I found the new Ubuntu a little perplexing at first. What about applications not on the launcher?
The secret is the top left button, called Dash home. Click this, and a dashboard appears.
At the foot of the screen are icons for Home, Applications, Files and folders, Music and video. Each one displays different shortcuts, but also operates as a search scope. In Ubuntu 12.04 search is a primary means of navigation. For example, to install the Audacity sound editor, I selected Applications and typed “Aud”. Audacity was then listed as an app available for download. There is also the Ubuntu Software Centre which is Ubuntu App Store.

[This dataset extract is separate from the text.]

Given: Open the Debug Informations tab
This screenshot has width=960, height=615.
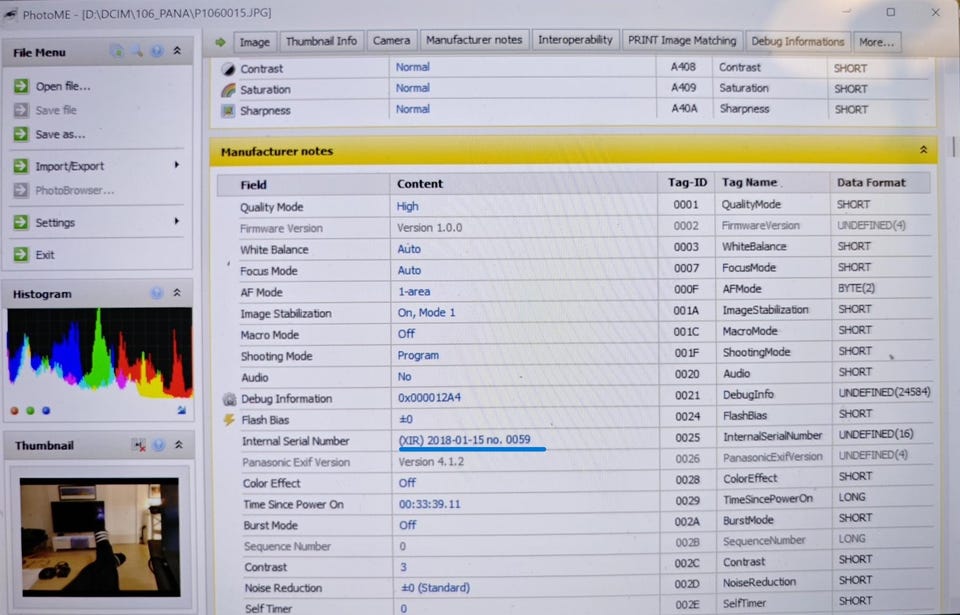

Where the search UI gets rather odd is with the new Head Up Display (HUD). Run Audacity and it appears without any menu. If you click on the top bar (Mac style) the menu bar appears. Alternatively, you can press Alt, and a search box appears that says “Type your command”. I typed “pref” and the Preferences menu items appeared in a list.
However, this only works for applications that support it. If you run a LibreOffice app (the office suite that comes with Ubuntu 12.04) and press Alt, you get the HUD search but it will apply to the Ubuntu desktop and not the Libre Office app.
Some apps, such as Terminal, show menus both on the app window and in the top bar. All a bit messy and confusing.
Underneath it is still a variant of Debian Linux of course.
The strong points of Linux, and Ubuntu in particular, are evident in this release as you would expect, including multiple desktop workspaces, and easy discovery and install of new applications. Another key feature is Ubuntu One, cloud storage and sync with 5GB free. An additional 20GB is $29.99 a year. There is also a music streaming service for $39.99 a year, with 20GB of storage included and apps for iOS and Android. This only covers streaming of your own music files and photos, though you can purchase additional tracks from the Ubuntu One Music Store.
I have long since given up expecting that Ubuntu, or any desktop Linux, will truly unsettle Windows or Mac, even though considering the price (free), Ubuntu 12.04 is great, and with applications like LibreOffice, Thunderbird, Firefox and Chrome, and GIMP, it easily meets everyday computing needs. Rather, it is Android, which is Linux-based, that has disrupted mobile computing, and in tablet form is beginning to encroach on laptop territory. Still, I doubt Android would have happened without desktop Linux before it.